The work performed in preparation for this dissertation has been done under the auspices of the Hampden Community Archaeology Project. The goal of our project is to increase awareness of the historical agency of the working class, particularly with regard to its role in the development of the political and social institutions of the neighborhood. The project is self-consciously activist, advocating for democratic participation in real estate development and other private sector incursions into the public sphere.


Gadsby, D. A.
2006 Remembering and Forgetting Baltimore’s Industrial Heritage: Archaeology, History and Memory . In American Anthropological Association, San Jose, CA.

Harvey, D.
1994 A View from Federal Hill. In The Baltimore Book, pp. 227-250. Temple University Press, Philadelphia.

Stables, E.
2005 [Neighborhood Watch] Hampden Baltimore, MD. National Geographic Explorer 22(3):20.

Zukin, S.
1995 The Culture of Cities. Blackwell, Malden Massachusets.

Friday, February 08, 2008

Spring Workshop Series planned for 2008

The Hampden Community Archaeology Project (HCAP) announces its Spring 2008 series in public history and archaeology. Following hot on the heels of our January oral history workshop comes a series of three workshops designed to educate and foster discussion about Hampden’s rich heritage. The first workshop will focus on the ongoing archaeological project, with a brief lecture and slide show depicting the project’s ongoing activities. The second workshop will consist of a “Historic Hampden” walking tour, to be held in conjunction with Maryland Archaeology Month. The spring series will culminate with a workshop hosted by noted Hampden scholar and industrial archaeologist, Mr. John McGrain. Mr. McGrain will discuss his many years as a researcher of Hampden and Baltimore history. All workshops are free of charge and open to the public.

Workshop I:
Hampden Community Archaeology: What We Found and What We’re Finding Out

Presenter: David Gadsby, HCAP co-director
Location: Roosevelt Recreation Center Auditorium
1121 W. 36th Street

Date: Thursday, March 13, 2008, 7:00p.m.

Gadsby will present a brief talk and slide show on the nearly three years of excavations at five Hampden sites. Discussion to follow, light refreshments to be served

Workshop II:
Walking Tour: Historic and Industrial Hampden

Presenter: David Gadsby
Location: Meet in front of the Roosevelt Rec.
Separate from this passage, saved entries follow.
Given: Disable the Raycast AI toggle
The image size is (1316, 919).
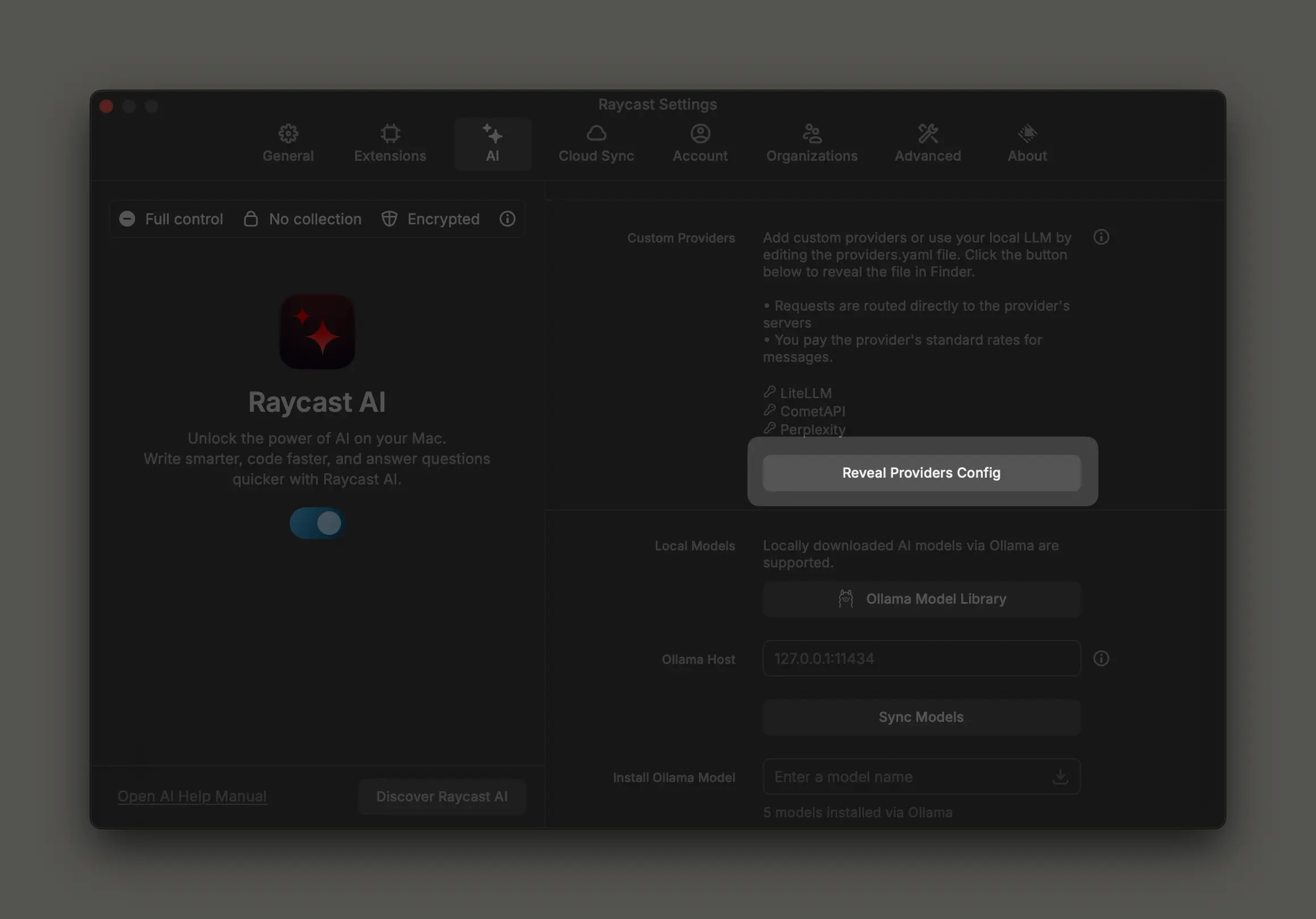Looking at the screenshot, I should point(316,523).
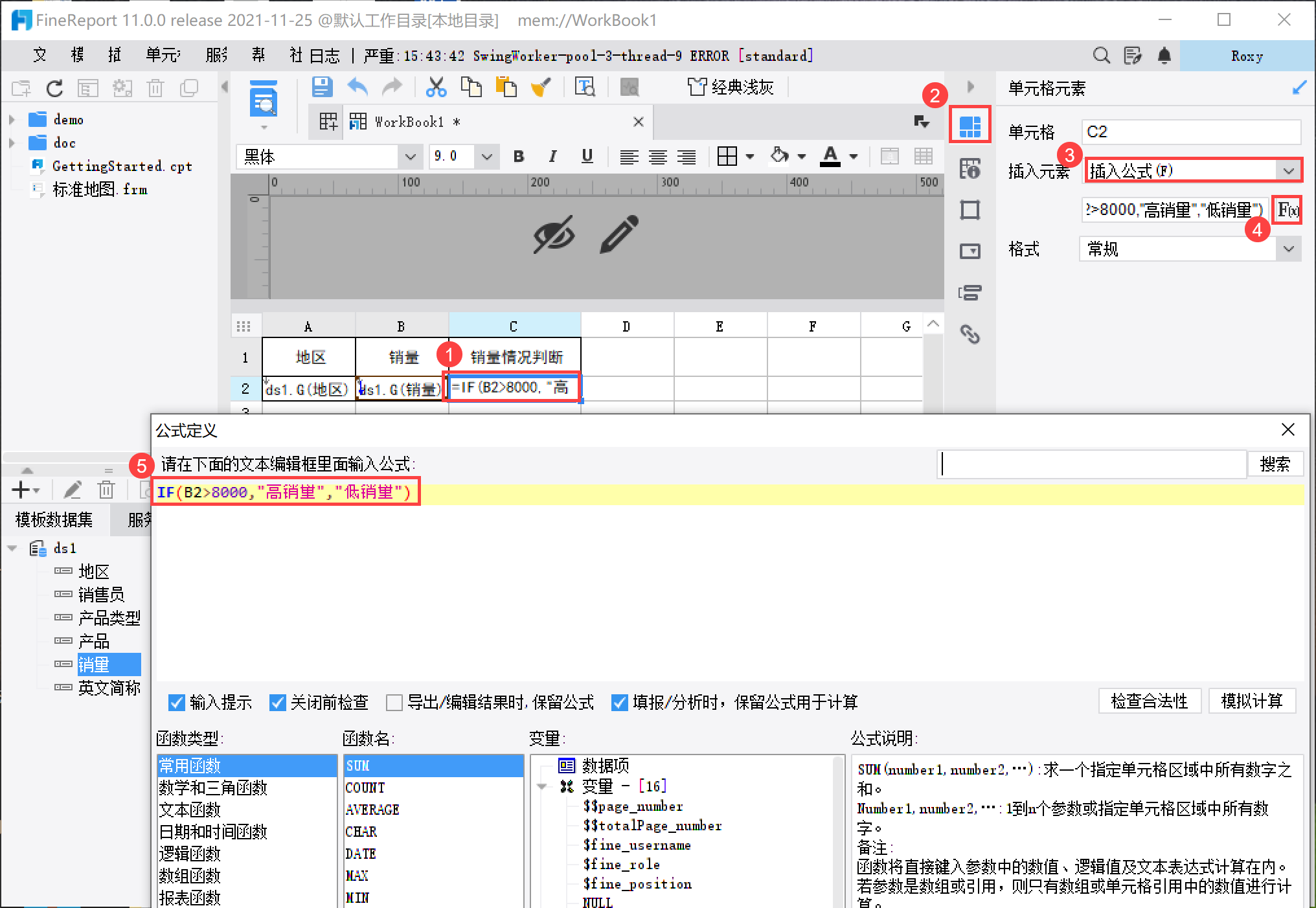Expand the demo folder tree
Viewport: 1316px width, 908px height.
click(12, 120)
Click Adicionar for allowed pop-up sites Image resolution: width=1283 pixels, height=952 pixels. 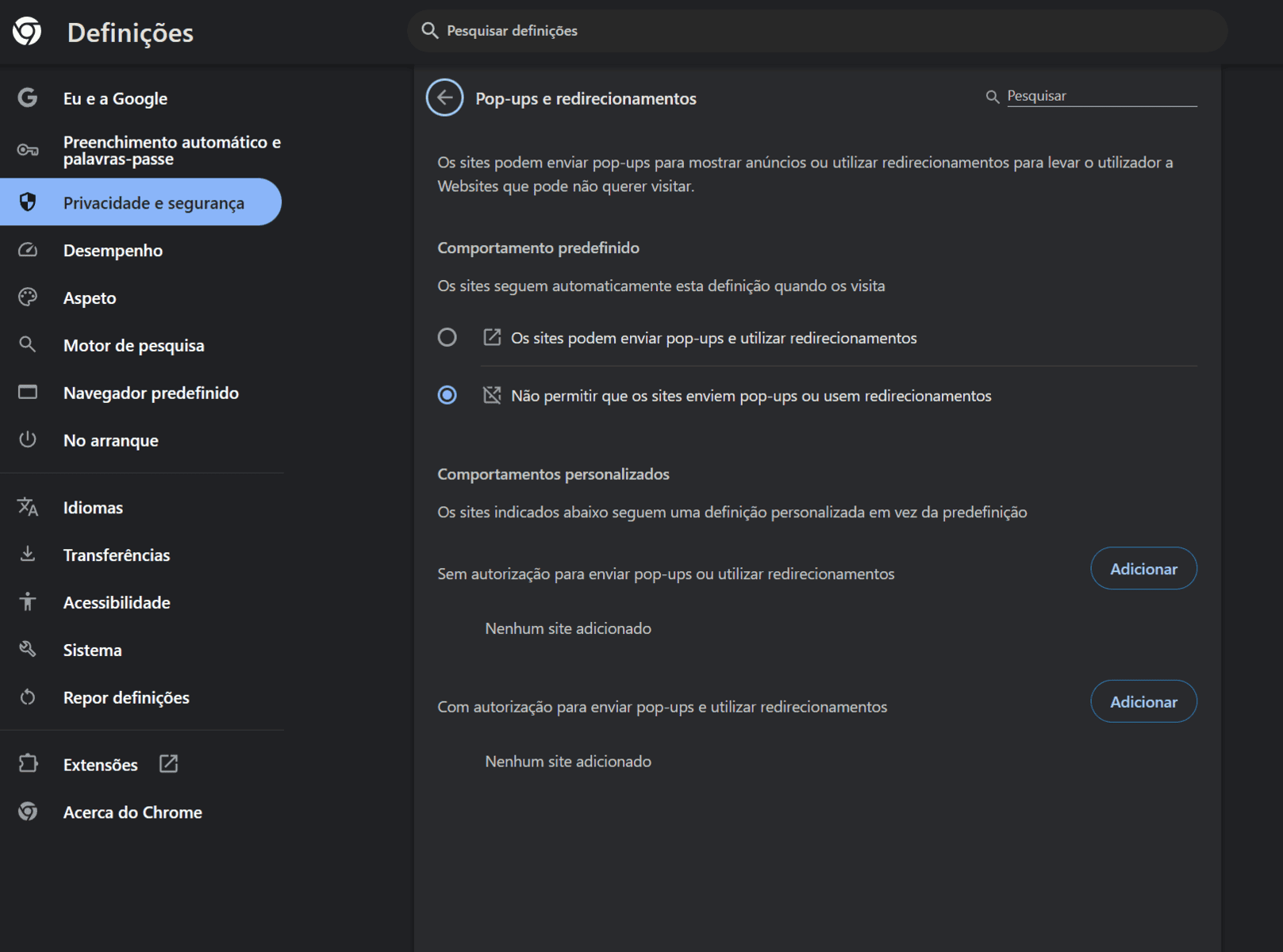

Center
1121 W. 36th Street
Date: Saturday, April 19, 2008, 11:00 A.M.

April is Maryland Archaeology Month. Celebrate by taking a one-hour walking tour of Hampden’s historic landscape. Bring comfy walking shoes and be ready to some fairly long distances. Rain or shine, and bring your own refreshment.

Workshop III:
Researching Hampden’s Industrial History
Presenter: John McGrain
Location: Roosevelt Recreation Center Auditorium
1121 W. 36th Street
Date: May 22, 2008, 7:00 PM

John McGrain has spent many years researching the history of Hampden and its industrial past. He will present a brief talk on his research, and then lead discussion.